May the Fourth be with you, readers. (Given today, a.k.a. May 4, is a Star Wars holiday that many take seriously.)
That segues into news that should also be taken very seriously, i.e. labor challenges being faced across industries, valuable survey statistics therein, and what can be done in order to head-on address this in modern and productive ways.
Ivanti Wavelink (the supply chain business unit of Ivanti, also covered in a separate Industrial Internet of Things piece recently) officially announced the results of its latest study:
“Heavy Lift: Supply Chain Trends for 2023”
Let’s start with Yoda. (Just hear me out.) In The Empire Strikes Back, Yoda says “Difficult to see; always in motion, is the future.” So too, then (for our IIoT-related news purposes here) is technology; it’s difficult to gauge with tip-top precision where, when, and how the next technological breakthrough will emerge. We work and live in an acceleratory time. Quite often, advancements across industrial landscapes shape and reshape the ways in which we operate, let alone how we adapt to them in order to operate in the best-possible ways.

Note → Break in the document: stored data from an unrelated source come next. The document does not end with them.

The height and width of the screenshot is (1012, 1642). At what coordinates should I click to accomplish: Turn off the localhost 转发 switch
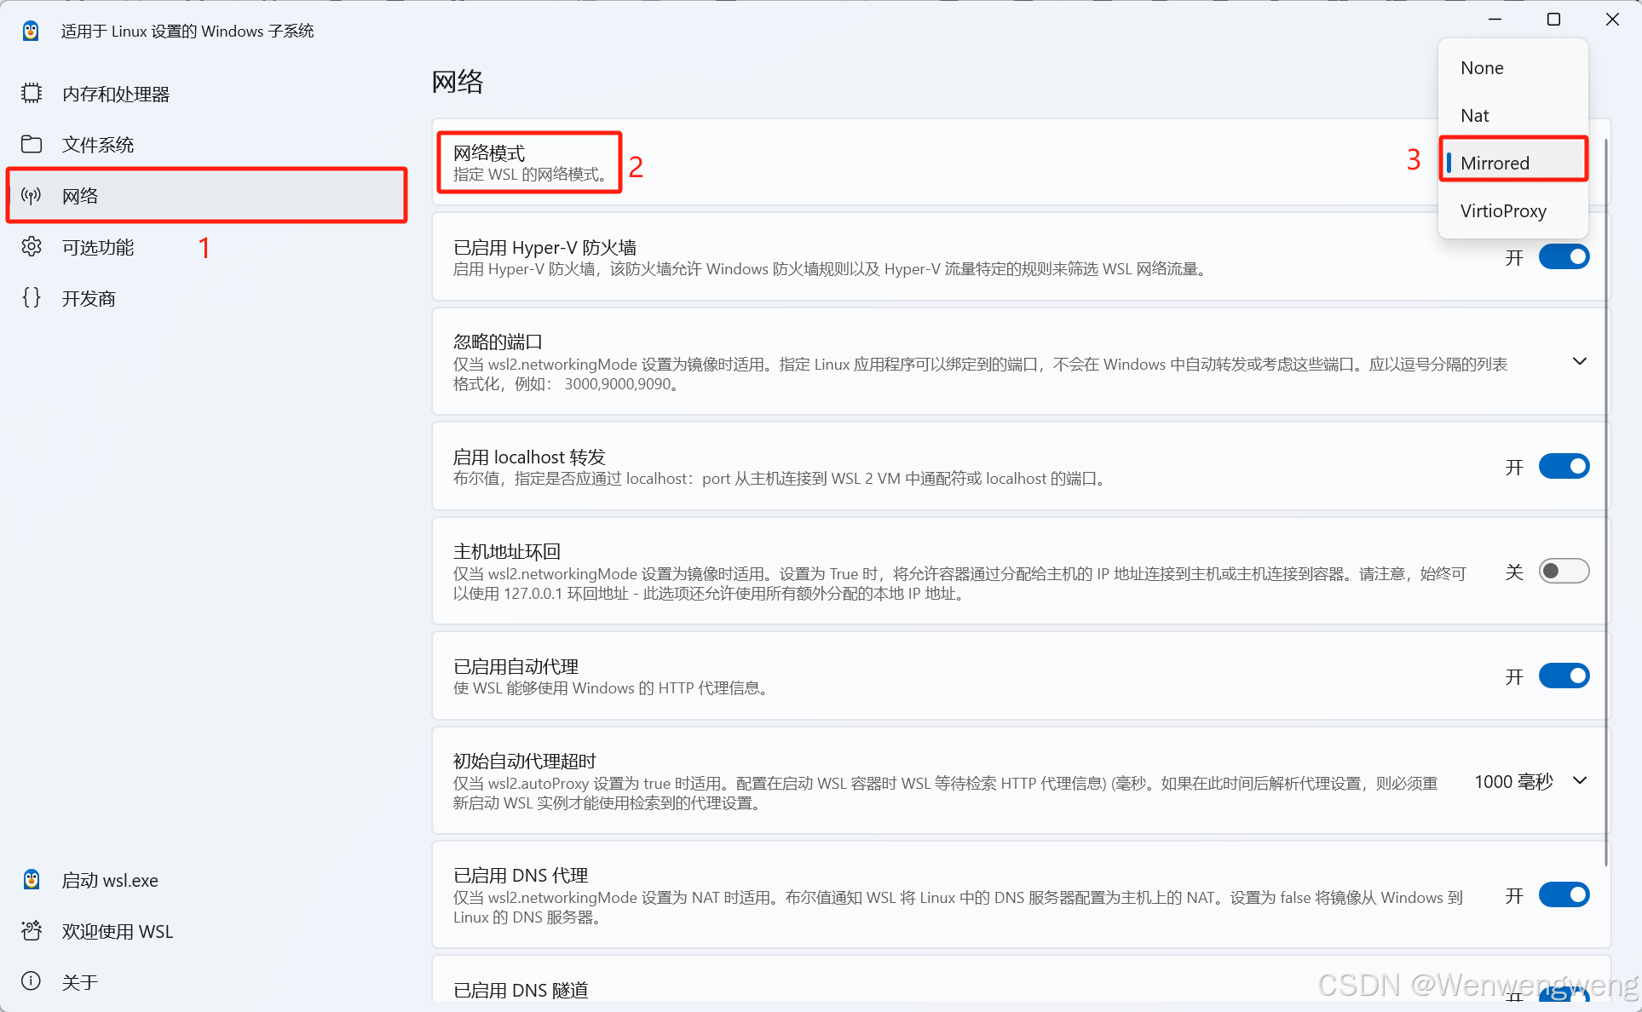click(x=1564, y=466)
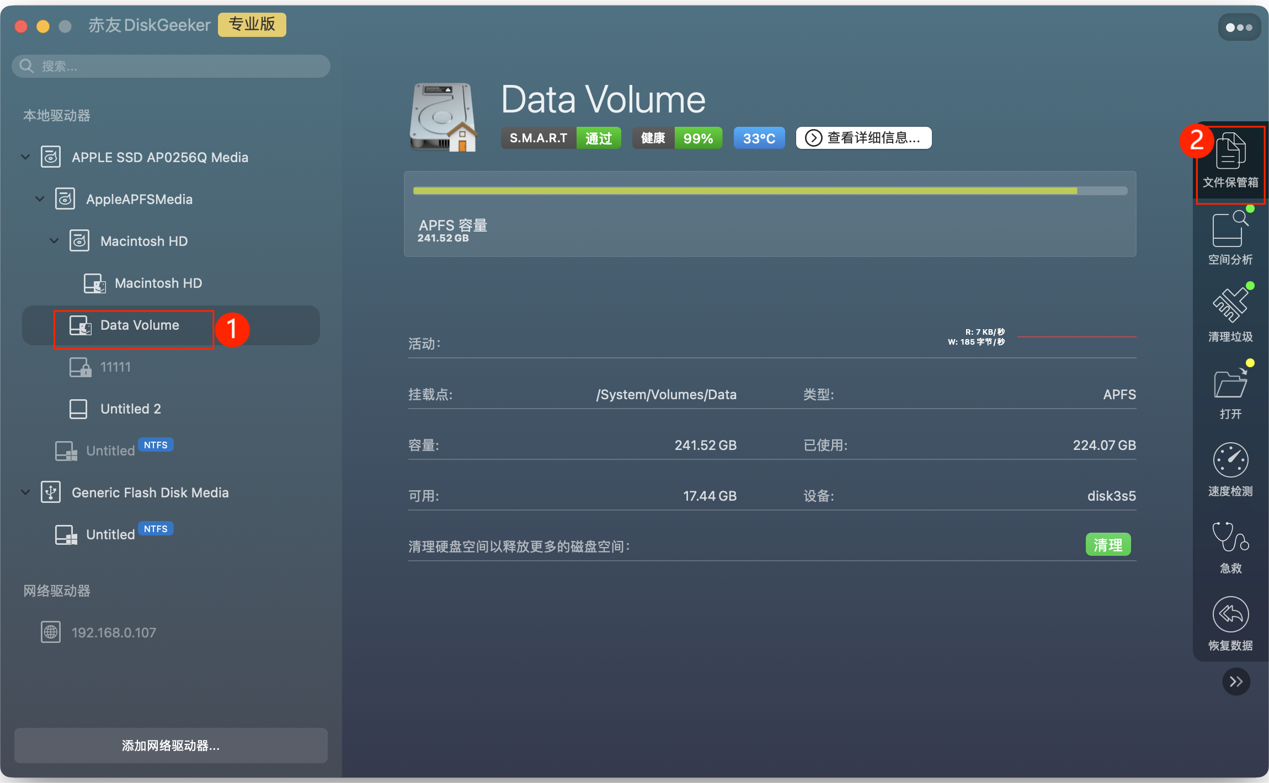Screen dimensions: 1269x783
Task: Collapse the Macintosh HD volume group
Action: [54, 241]
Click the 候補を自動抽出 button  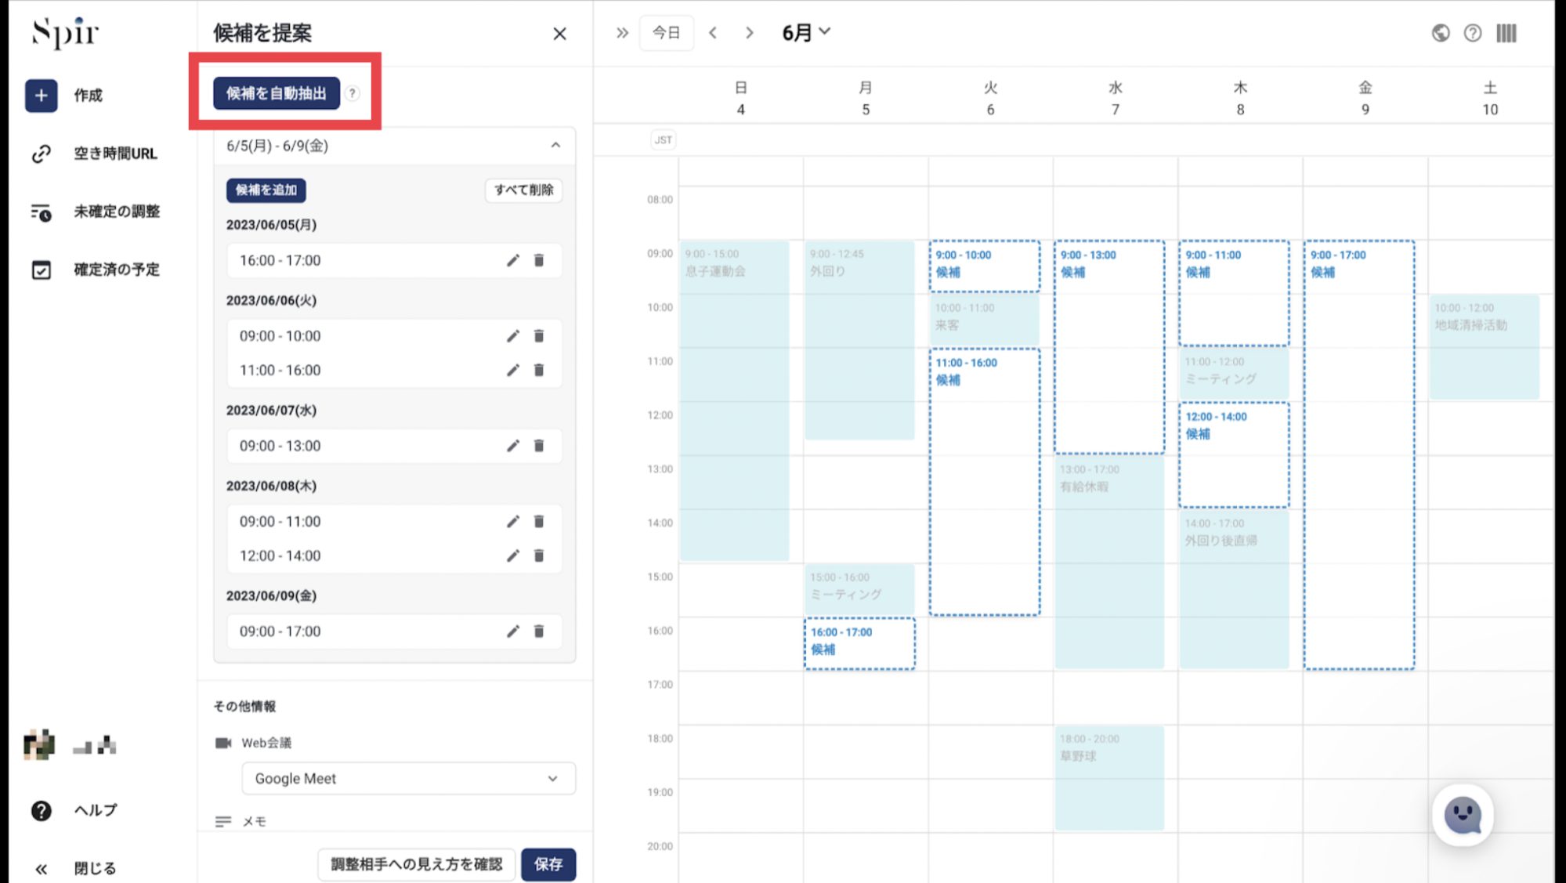coord(277,93)
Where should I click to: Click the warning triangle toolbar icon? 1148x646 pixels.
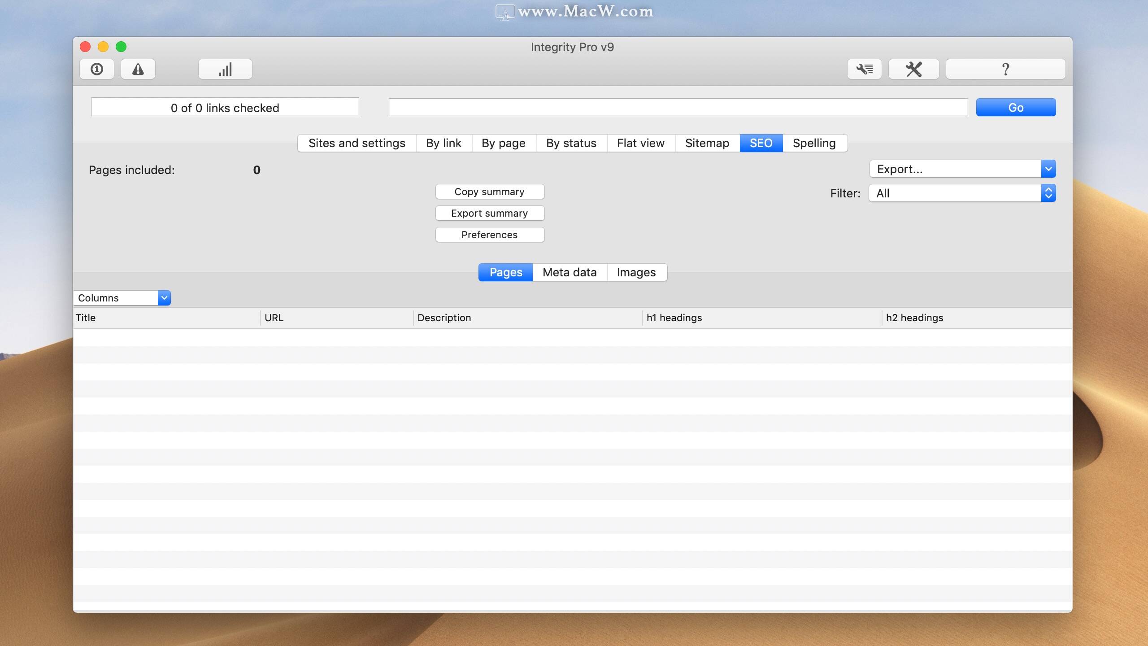pyautogui.click(x=138, y=69)
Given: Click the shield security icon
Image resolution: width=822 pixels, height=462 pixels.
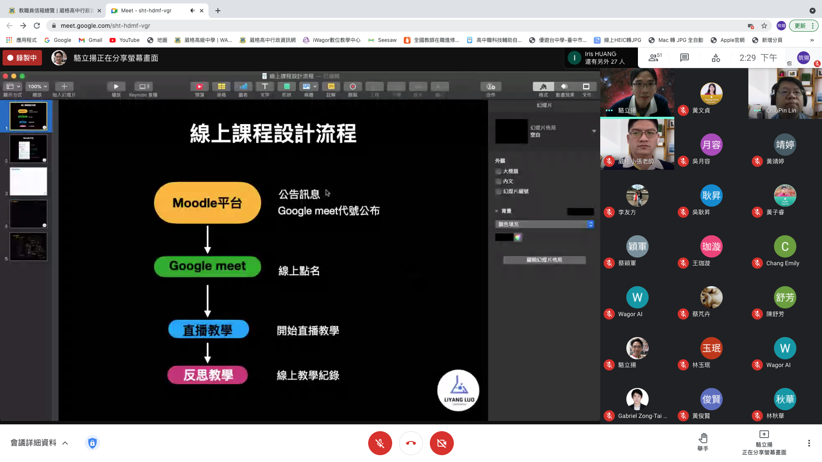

Ivanti Wavelink knows this. That’s why its study surveyed more than 200 worker types – drivers, line workers, warehouse managers, analysts, customer support specialists and C-suite executives – in order to assess the current state of the supply chain and what is possible actions-wise to lodge short-term and long-haul improvements.
Ivanti Wavelink’s survey highlights the ever-growing importance of technologies being utilized smartly so workforce productivities may rise as lingering labor challenges fall. In this vein, one of its key findings was the difficulty – underlined as a critical difficulty – in hiring and retraining the right people for the right roles. (Roles, mind you, that must be designed to succeed with the right tools, rather than lag behind regardless of the hire.)
Per Ivanti Wavelink, respondents are seeking intuitive technology solutions to help the workers of today perform tasks with maximum efficiency, but concerns about rampant shortages in both effective solutions and in the right workers remained constant over the course of the survey’s inquiry. Notable related workforce challenges included total training time (52%) and high turnover rates (50%) with another 41% of respondents also citing the gaping need for digital upskilling.
To address such issues, organizations cited technology adoptions (or adoption plans), as well as focuses on automation in order to improve productive workers’ experiences. Approximately 85% of respondents plan to invest in newer tech (or enhance existing tech) in the coming year, and over half (53%) specifically indicated their intention to increase automation capabilities by up to 30% overall.
When employed correctly, best-fit technologies can make warehouse jobs a lot simpler, more efficient, and less physically demanding. The most commonly used tools that the survey noted included handheld mobile computers with barcode scanners (58%) and tablets (50%). Wearable computers and automated picking tools currently aren’t quite as popular, but respondents did still identify them as investment priorities for 2024 or 2025.
And as we know, technology that is both easy to deploy and highly reliable can hasten adoption at Millennium Falcon speeds. According to the survey, the most significant factors when evaluating new technologies were reliability/uptime (69%), the ease of deployment (67%), ease of learning (63%), and adaptability – defined as a system that can rapidly respond to required changes – (63%).
Amidst labor shortages, equipping teams with optimized technologies should be the objective, according to Brandon Black, Senior Vice President and General Manager for Ivanti Wavelink.
“By embracing technology to help streamline operational efficiency,” Black said, “it is easier for organizations to increase productivity, reduce costs, save time, and improve customer satisfaction.”
“And by implementing automated solutions that use real-time data,” Black added, “companies stand to gain the kind of end-to-end visibility that allows them to evaluate information more efficiently and be more agile in mitigating issues.”